While the pill has been considered the go-to birth control choice for decades, there’s a growing minority of women opting for the oldest technique in the book: the pull-out method.

If you take a casual poll of your hetero friends in their 20s and 30s, chances are you know at least a few women who, after years of using condoms and hormonal pills, are now opting out of formal birth control entirely. And because we all know the true measure of a trend is by its name, take this as evidence: millennials were dubbed “The Pullout Generation” by New York Magazine… all the way back in 2013. In my circle of friends, it has only grown in popularity since then.

To put it bluntly, the pull-out method is when a man withdraws during sex and doesn’t ejaculate inside of his female partner. If there’s no sperm swimming through your vaginal canal to meet the egg, the logic goes, you can’t get pregnant. And in fact, Planned Parenthood notes that the method, also known as withdrawal or coitus interruptus, is used by 35 million couples worldwide.

Of course, some of that may be due to lack of access to other birth control methods. But for women who are choosing it above every other option, there’s something else at play here.

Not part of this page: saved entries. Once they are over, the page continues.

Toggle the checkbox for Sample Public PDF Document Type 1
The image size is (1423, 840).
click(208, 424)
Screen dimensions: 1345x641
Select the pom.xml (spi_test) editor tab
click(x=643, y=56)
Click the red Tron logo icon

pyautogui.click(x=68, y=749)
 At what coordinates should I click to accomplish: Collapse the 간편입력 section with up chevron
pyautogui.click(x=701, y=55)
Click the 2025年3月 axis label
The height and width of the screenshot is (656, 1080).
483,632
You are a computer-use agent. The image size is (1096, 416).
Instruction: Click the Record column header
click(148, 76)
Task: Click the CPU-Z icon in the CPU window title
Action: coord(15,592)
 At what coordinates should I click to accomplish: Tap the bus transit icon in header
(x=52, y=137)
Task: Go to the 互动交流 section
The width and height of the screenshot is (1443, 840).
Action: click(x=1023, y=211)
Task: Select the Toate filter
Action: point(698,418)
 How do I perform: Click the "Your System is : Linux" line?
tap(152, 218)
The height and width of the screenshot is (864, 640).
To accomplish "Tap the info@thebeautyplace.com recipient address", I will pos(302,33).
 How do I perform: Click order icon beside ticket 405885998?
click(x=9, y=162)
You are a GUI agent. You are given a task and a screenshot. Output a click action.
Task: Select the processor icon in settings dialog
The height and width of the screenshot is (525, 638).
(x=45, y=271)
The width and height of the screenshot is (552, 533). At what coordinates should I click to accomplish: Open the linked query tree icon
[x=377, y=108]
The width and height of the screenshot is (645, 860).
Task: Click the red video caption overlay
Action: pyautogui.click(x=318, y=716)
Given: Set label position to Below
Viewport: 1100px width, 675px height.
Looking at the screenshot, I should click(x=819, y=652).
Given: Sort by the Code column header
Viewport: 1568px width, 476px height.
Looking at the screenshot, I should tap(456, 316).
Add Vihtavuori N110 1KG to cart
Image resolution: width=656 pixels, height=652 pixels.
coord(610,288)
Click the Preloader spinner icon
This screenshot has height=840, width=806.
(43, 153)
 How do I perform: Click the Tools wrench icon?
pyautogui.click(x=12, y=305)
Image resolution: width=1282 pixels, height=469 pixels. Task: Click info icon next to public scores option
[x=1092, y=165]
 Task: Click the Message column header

And for many, that something else is the desire to avoid condoms (which are deemed less pleasurable), synthetic hormones (hey, we already avoid them in our food), and the physical and emotional effects of taking the pill (nice to see you, weight gain and mood swings).

“All of my doctors think I’m crazy and try to get me to use an IUD or get on the pill, but I say no,” one 32 year old woman, who uses the pull-out method with her long-term partner, told me. “I just don’t really want the hormones or foreign objects in my body. My current partner prefers the pull out method, and I feel comfortable with him and I like it too, so that’s how we roll.”

But here’s the real question: does it work?

But here’s the real question: does it work? The short answer is, kind of. It’s worth remembering that no birth control method is 100% foolproof, although some get pretty damn close (only 1% of women who use birth control pills and less than 1% who use an IUD will get pregnant in a year if those methods are used correctly). When employed accurately, Planned Parenthood reports, 4% of women who opt for withdrawal will still become pregnant in a year. And if done incorrectly, that number jumps to 27%.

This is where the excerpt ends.